Policy & Regulation News

CMS Considers Behavioral Health Alternative Payment Model

Healthcare stakeholders can learn more about a potential behavioral health alternative payment model in a CMS public meeting run in September.

CMS eyes a behavioral health alternative payment model

Source: Thinkstock

By Jacqueline LaPointe

- CMS recently announced its intention to develop an alternative payment model targeting behavioral health services. The federal agency is seeking stakeholder feedback on model development in a public meeting on Sept. 8, 2017, in Baltimore.

The behavioral health alternative payment model would join the ranks of over 80 care delivery and payment models offered by the CMS Innovation Center. CMS designed the Innovation Center to create and run payment and/or service delivery models that improve care quality and access while decreasing healthcare costs for Medicare, Medicaid, or Children’s Health Insurance Program (CHIP).

The Innovation Center seeks to extend their services to behavioral health conditions, the meeting announcement stated.

Through a behavioral health alternative payment model, the Innovation Center aims to “address the needs of beneficiaries with deficits in care in the following potential areas leading to poor clinical outcomes or potentially avoidable expenditures: (1) Substance use disorders; (2) mental disorders in the presence of co-occurring conditions; (3) Alzheimer's disease and related dementias; and/or (4) behavioral health workforce challenges.”

The alternative payment model may include other payer participation and increase provider use of telehealth services. The behavioral health-specific reimbursement arrangement could also qualify for maximum value-based incentive payments under MACRA’s Advanced Alternative Payment Model track.

The healthcare industry has recently struggled to lift the divide between physical and mental health. But population health management and value-based reimbursement models are calling on providers to integrate behavioral health services to improve patient outcomes and lower costs.

By not addressing behavioral health issues, recent research showed that providers may be jeopardizing patient outcomes. A majority of patients with chronic diseases experience major depressive disorder and elderly individuals who report feelings of extreme loneliness and isolation face increased risk of premature death by 14 percent.

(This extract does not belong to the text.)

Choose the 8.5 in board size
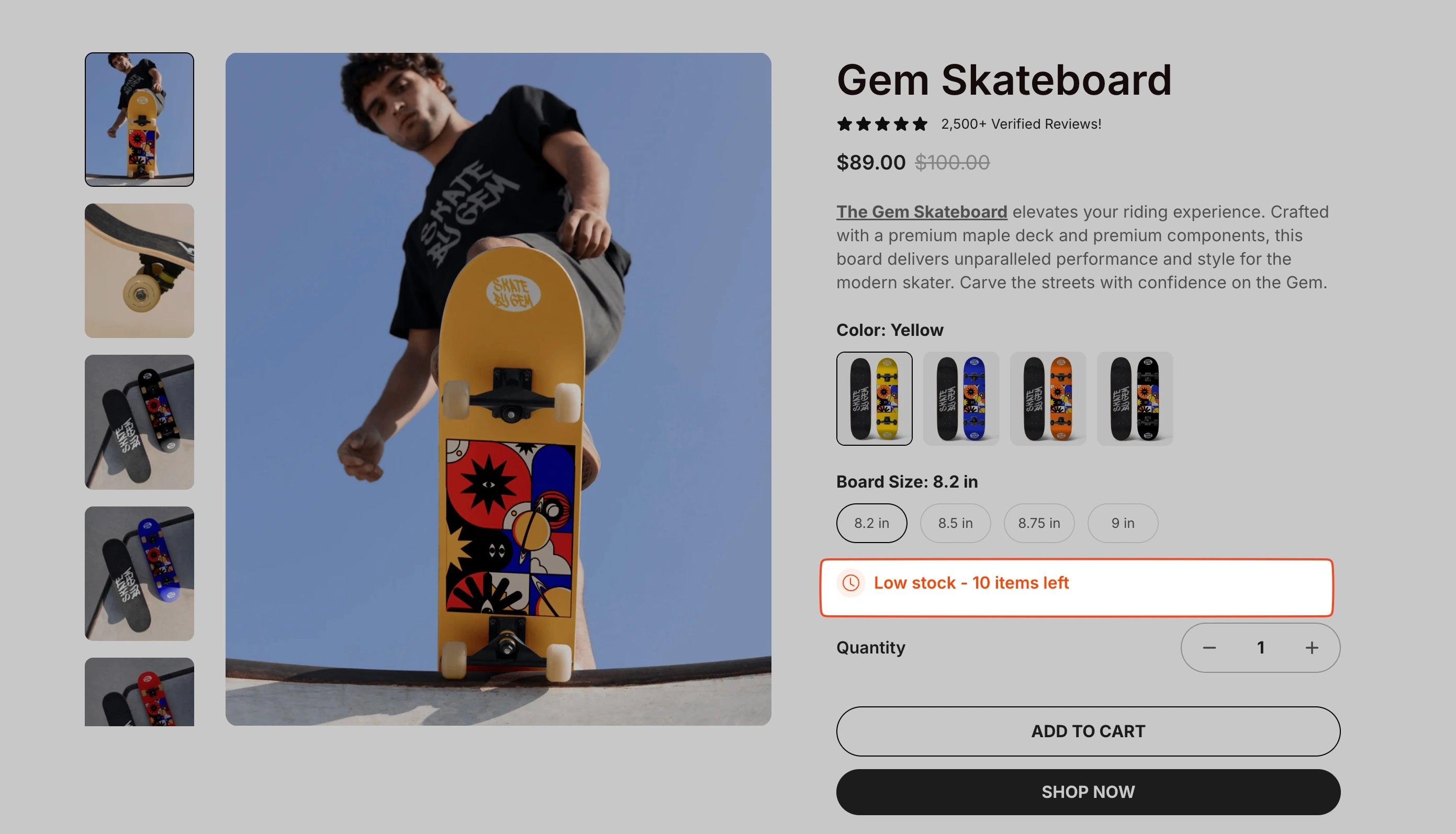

Behavioral health concerns also led to increased healthcare costs and low-value healthcare utilization. Patients with behavioral health issues are less likely to adhere to treatment plans and experience recurring hospital admissions.

A 2015 Agency for Health Research and Quality (AHRQ) report stated that about 8.6 million inpatients in 2012 involved at least one mental or substance abuse disorder diagnosis, representing about 32.3 percent of all inpatient stays that year.

Behavioral health issues, such as mood disorders, also topped the list of conditions with the largest number of adult readmissions for Medicaid and private payers in 2011, a 2014 AHRQ study showed.

Out of the ten conditions causing the most hospital readmissions for Medicaid patients in 2011, four were mental health or substance abuse disorders. The conditions included mood disorders, schizophrenia and other psychotic diagnoses, alcohol-related disorders, and substance-related disorders.

The conditions resulted in 113,100 readmissions and $832 million in hospital costs.

For private payers, mood disorders ranked second in the top ten list of conditions causing the most hospital readmissions in 2011, with 3.2 percent of readmissions.

Increased healthcare costs and readmissions could harm provider revenue. CMS currently penalizes hospitals with excessive readmissions by up to 2 percent under the Hospital Readmissions Reduction Program. Value-based purchasing models, such as MACRA, also tie claims reimbursement to improved patient outcomes and cost efficiency.

Despite the importance of behavioral health, alternative payment models do not necessarily reimburse providers for integrating the care or providing mental health services. In September 2016, the American Medical Group Association (AMGA) called attention to a lack of claims reimbursement for integrated behavioral health and coordinated chronic disease management.

The industry group urged CMS to be more flexible when it comes to paying primary care providers for initiating a behavioral health visit.

In the most recent announcement, the federal agency aims to address stakeholder feedback on behavioral health reimbursement by holding a public meeting.

The meeting will include four panels of behavioral health experts who will speak to payment and services delivery. They will discuss substance abuse disorders, Alzheimer’s disease and related dementia conditions, and behavioral health workforce development.

CMS invited stakeholders from across the healthcare industry to attend the meeting in September. Attendees will have the opportunity to listen to the panelists, ask questions, and make “brief individual statements.”

“The recommendations provided during this meeting will assist us, as we explore the possibility of designing a model test to address behavioral health payment and service delivery,” the federal agency wrote.